> **課題一覧**
[1] ミシンの段部検出に関する文章から、「図15を用いて、第1実施形態」を含む語句で始まり「り停止期間HP2とを求める。」で終わる部分を一字も変えずに書き写してください。
[2] ミシンの段部検出に関する文章を、最後の文の次から書き継いでください。

> **原文**
図15を用いて、第1実施形態に係る段部検出方法における高さ検出制御部123の制御処理を説明する。
【0077】
図15では、ミシン針3の往復移動の様子を模式的に示している。
図15に示すように、ミシン針3の先端が縫製対象物Sよりも上方にある期間は、1ピッチの時間の半分であり、縫製対象物Sの送り処理を実行する送り期間HP1である。ミシン針3が縫製対象物Sを貫通している期間は、1ピッチの時間の残りの半分であり、縫製対象物Sの送り処理を停止する送り停止期間HP2である。
【0078】
高さ検出制御部123は、まず、シンクロナイザ8から、上下方向に往復移動するミシン針3の上死点と下死点との位置の情報、及び、ミシン針3が上死点または下死点にある時点の情報等を取得する。高さ検出制御部123は、シンクロナイザ8から取得したミシン針3に関するこれらの情報に基づいて、送り期間HP1と送り停止期間HP2とを求める。
【0079】
高さ検出制御部123は、次に、縫製対象物Sの送り処理の停止時点である送り停止期間HP2の開始時点に、高さセンサ11に高さを検出させ、縫製対象物Sの送り処理の開始時点である送り期間HP1の開始時点に、直前の検出で取得した検出データを出力させるように、高さセンサ11を制御する。
【0080】
<効果>
以上説明したように、本実施形態によれば、高さセンサ11がミシン1の押さえ部材6よりも縫製方向SDの上流側において縫製対象物Sの高さを検出し、段部検出部121が高さセンサ11の検出データに基づいて、縫製対象物Sにおける段部SSの縫製位置3Aへの接近を検出し、変更指令部122が縫製対象物Sの段部SSの接近の検出に基づいて、ミシン1の縫製条件を変更するので、押さえ部材6が段部SSを乗り越えられない事態を抑制することができるとともに、段部SSが原因で縫い目詰まりが生じる可能性を抑制することができる。また、押さえ部材6が段部SSを乗り越えるためのミシン1の縫製条件の変更を自動で実行するので、ミシン1を使用する作業者が押さえ部材6が段部SSを乗り越えるために必要な作業を抑制することができる。

> **項目**

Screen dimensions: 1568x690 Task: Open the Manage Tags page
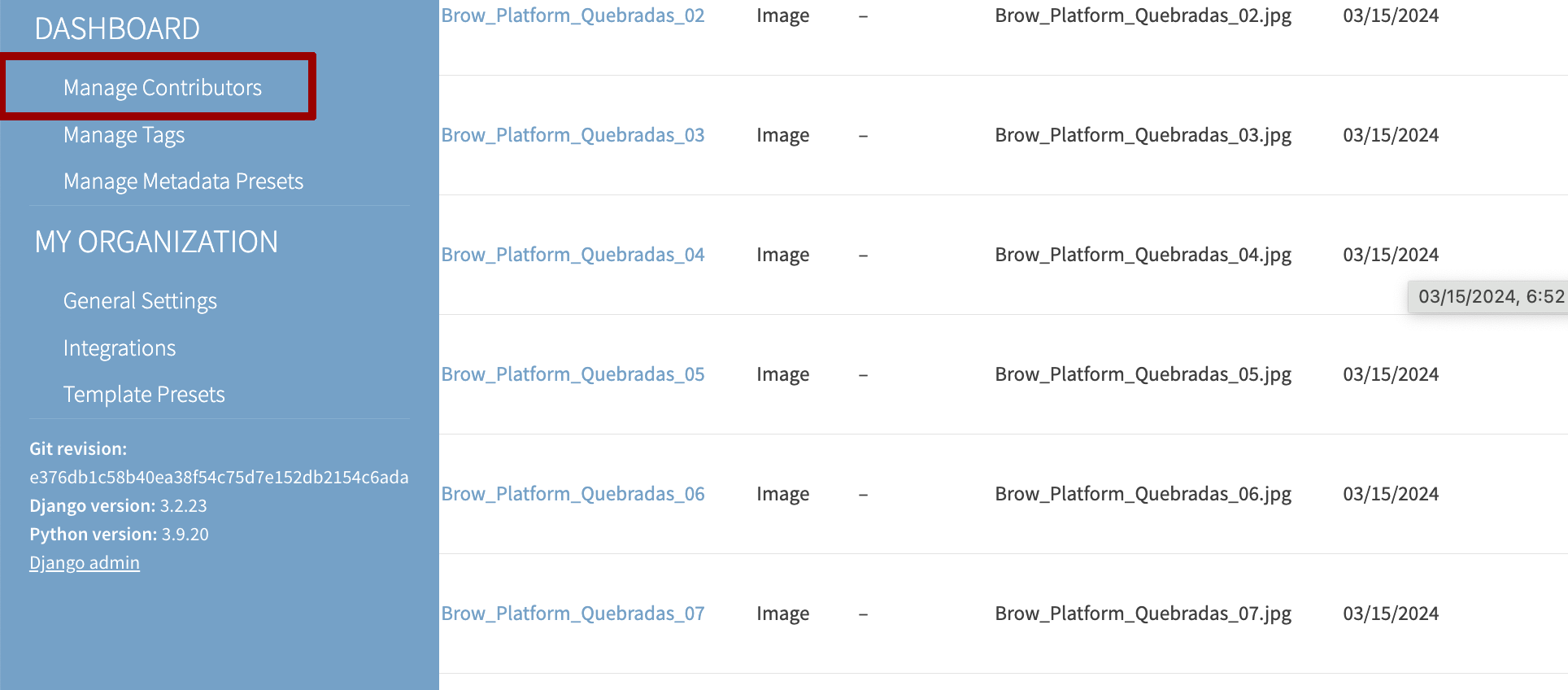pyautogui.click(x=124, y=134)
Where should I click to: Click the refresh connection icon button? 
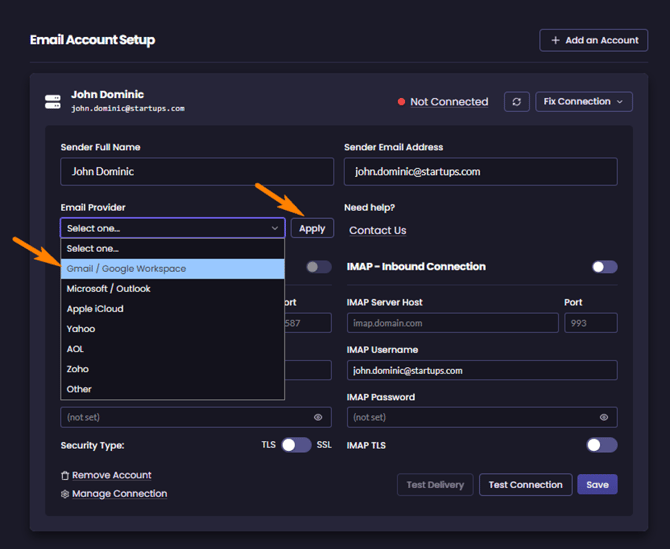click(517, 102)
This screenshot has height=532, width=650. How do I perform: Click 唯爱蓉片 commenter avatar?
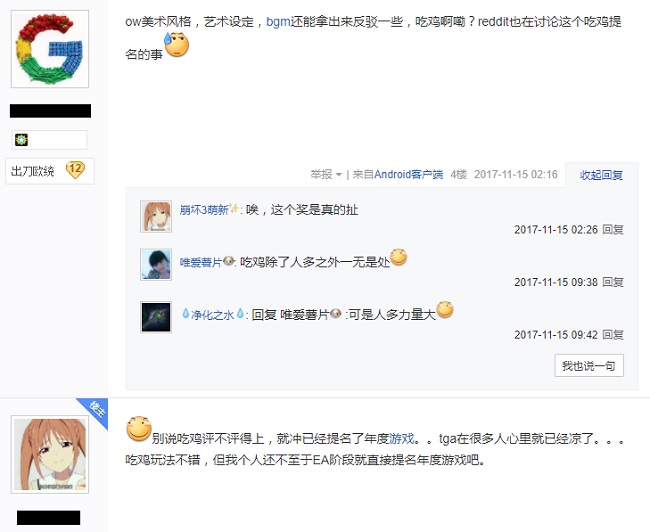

==

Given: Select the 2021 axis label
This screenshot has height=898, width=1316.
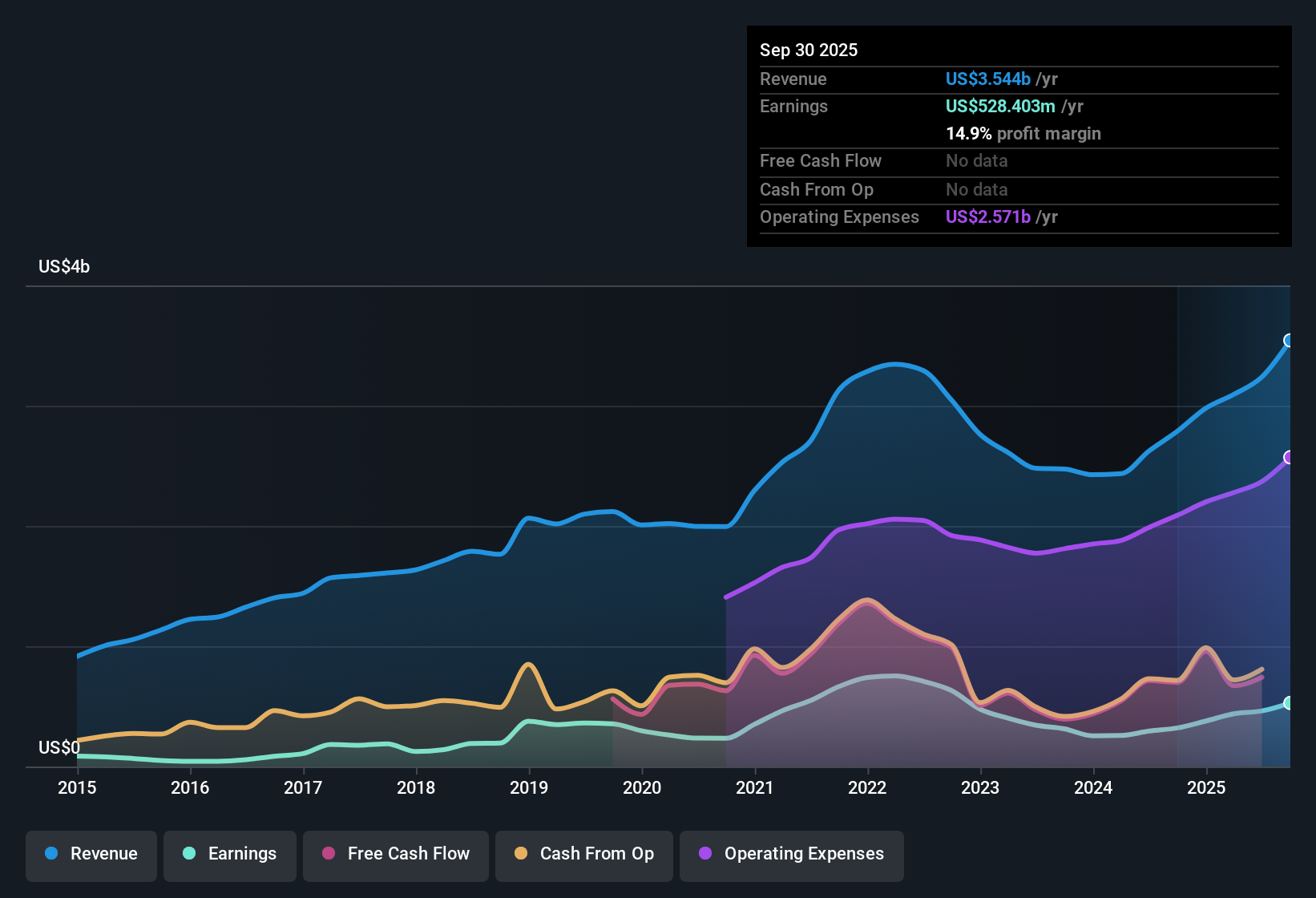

> **解答**
[1]
図15を用いて、第1実施形態に係る段部検出方法における高さ検出制御部123の制御処理を説明する。
【0077】
図15では、ミシン針3の往復移動の様子を模式的に示している。
図15に示すように、ミシン針3の先端が縫製対象物Sよりも上方にある期間は、1ピッチの時間の半分であり、縫製対象物Sの送り処理を実行する送り期間HP1である。ミシン針3が縫製対象物Sを貫通している期間は、1ピッチの時間の残りの半分であり、縫製対象物Sの送り処理を停止する送り停止期間HP2である。
【0078】
高さ検出制御部123は、まず、シンクロナイザ8から、上下方向に往復移動するミシン針3の上死点と下死点との位置の情報、及び、ミシン針3が上死点または下死点にある時点の情報等を取得する。高さ検出制御部123は、シンクロナイザ8から取得したミシン針3に関するこれらの情報に基づいて、送り期間HP1と送り停止期間HP2とを求める。

[2]
【0081】
また、本実施形態によれば、段部検出部121が、検出データにおいて高さが所定の範囲内にある場合に、段部SSを検出する。このため、縫製対象物Sを押さえた指F等の障害物を誤って段部SSとして検出することを抑制することができる。
【0082】
また、本実施形態によれば、段部検出部121が、検出データにおいて高さの傾斜が大きい方の端を基準として段部SSを検出する。このため、露わになっている方の端部を基準として段部SSを検出するので、端部SSの縫製方向SDの位置及び接近状態をより正確に検出することができる。
【0083】
また、本実施形態によれば、段部検出部121が、検出データにおいて高さの傾斜が両端共に所定の閾値に対して小さい場合、傾斜の間の領域に設定する中間点SMを基準として段部SSを検出する。このため、いずれの端部も露わになっていない場合でも、端部SSの縫製方向SDの位置及び接近状態をより正確に検出することができる。
【0084】
このように、本実施形態によれば、段部SSの形状の特徴にあった段部SSの検出のアルゴリズムを採用しているので、縫製対象物Sにおいて生じ得る生地浮き等の細かい生地高さ変動を誤って段部SSとして検出することを抑制することができる。
【0085】
また、本実施形態によれば、段部検出部121が、検出データにおける信号の幅が所定長さTL未満である場合に、エラーとして処理する。このため、縫製対象物Sの上方に、縫製処理をする予定の無い生地や解れた糸が一時的に検出位置11Aにおいて乗っかった場合等に起因するノイズを誤って段部SSとして検出することを抑制することができる。さらに、本実施形態によれば、エラー処理の基準となる所定長さTLを、針数単位で設計することが好ましく、この場合、縫製速度に依らないノイズカットを実現することができる。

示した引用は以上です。